Sunday, May 20, 2007


An editorial in Sunday's News-Leader says history will look kindly on John Ashcroft, the former attorney general and native of Greene County.

Ashcroft has always been viewed as a hard-core conservative. But recent reports about Ashcroft bucking the Bush Administration over a secret eavesdropping program have forced a rethink. As the News-Leader opines:
In January 2005, we wrote: "Ashcroft carried out — often to an extreme — the approach the president wanted."

It turns out, in at least one, very important instance, we were wrong. ...

We'll continue to believe that Ashcroft's political positions on the Patriot Act and secrecy restricted freedom more than necessary. But we have a newfound respect for the man's integrity and his understanding of the important and independent role the Justice Department must play in balancing out the objectives of the executive branch with the requirements of the U.S. Constitution.
A fascinating account in the Washington Post shows that Ashcroft repeatedly fought with the Bush Administration:
Ashcroft also opposed holding detainees indefinitely at the U.S. military base at Guantanamo Bay, Cuba, without some form of due process. He fought to guarantee some rights for those to be tried by newly created military commissions. And he insisted that Zacarias Moussaoui, accused of conspiring with the Sept. 11 hijackers, be prosecuted in a civilian court.
None of the revisionism makes John Ashcroft a moderate, and many of his actions as attorney general -- his embrace of torture, his cover-up of a topless statue, his fearmongering manipulation of the Jose Padilla arrest -- remain inexcusable.

The Bush Administration is so radical that Ashcroft, by comparison, seemed moderate.

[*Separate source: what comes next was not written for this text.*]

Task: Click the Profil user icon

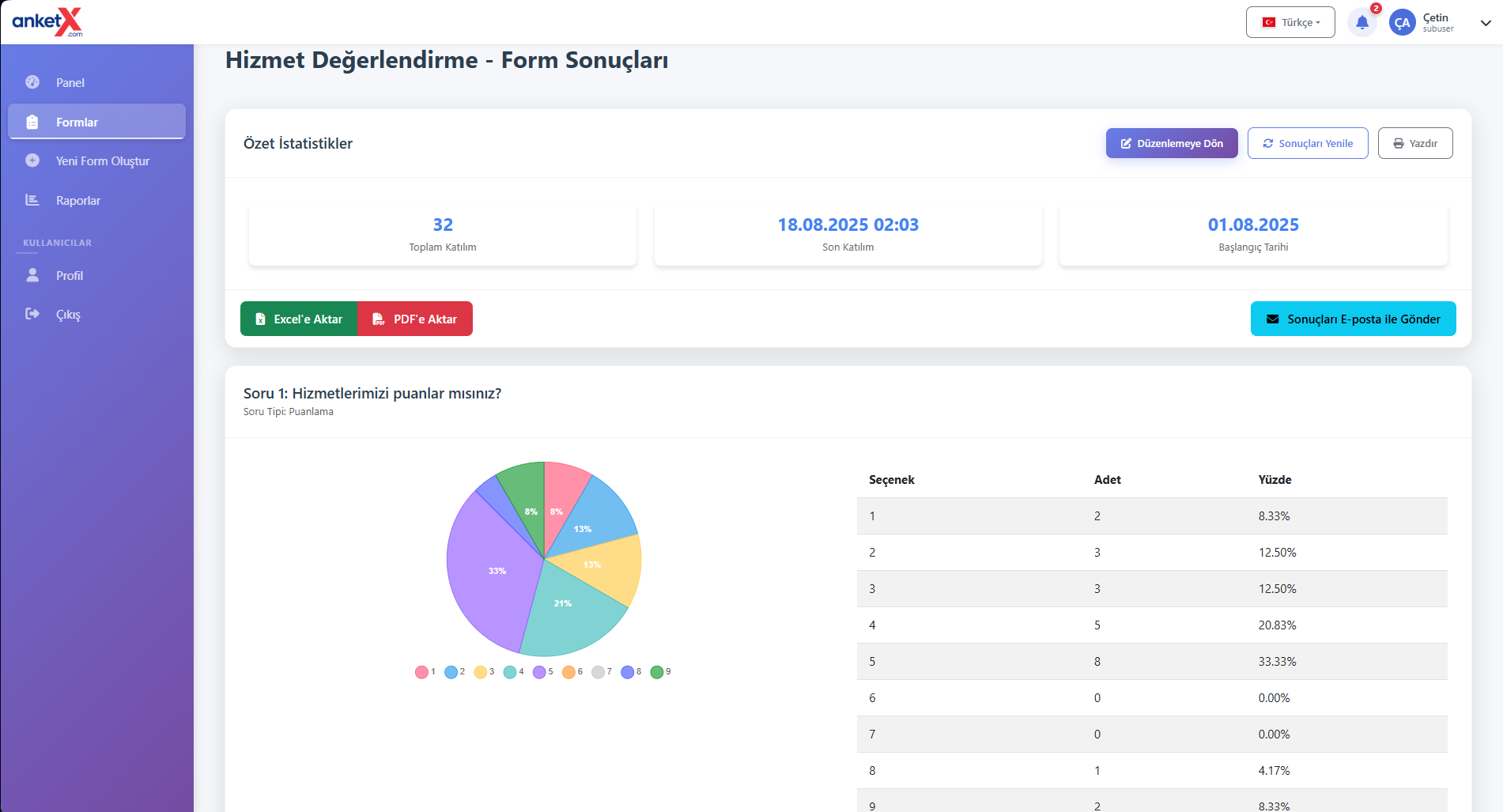Action: click(32, 275)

If that doesn't scare you, nothing will.


The Lorax said...


scared now.

Anonymous said...

wonder if the news-leader will print this chatter column for tomorrow's addition?

Anonymous said...

That's "edition," Einstein.

PS Jimmy who???

Anonymous said...

If the NL did publish this, and I hope it does to help stimulate the mind a bit, wouldn't it be an addition to the edition?

Anonymous said...

The way The News-Bleater's editorial content continues to shrink in size and quality, each day's product is a subtraction edition.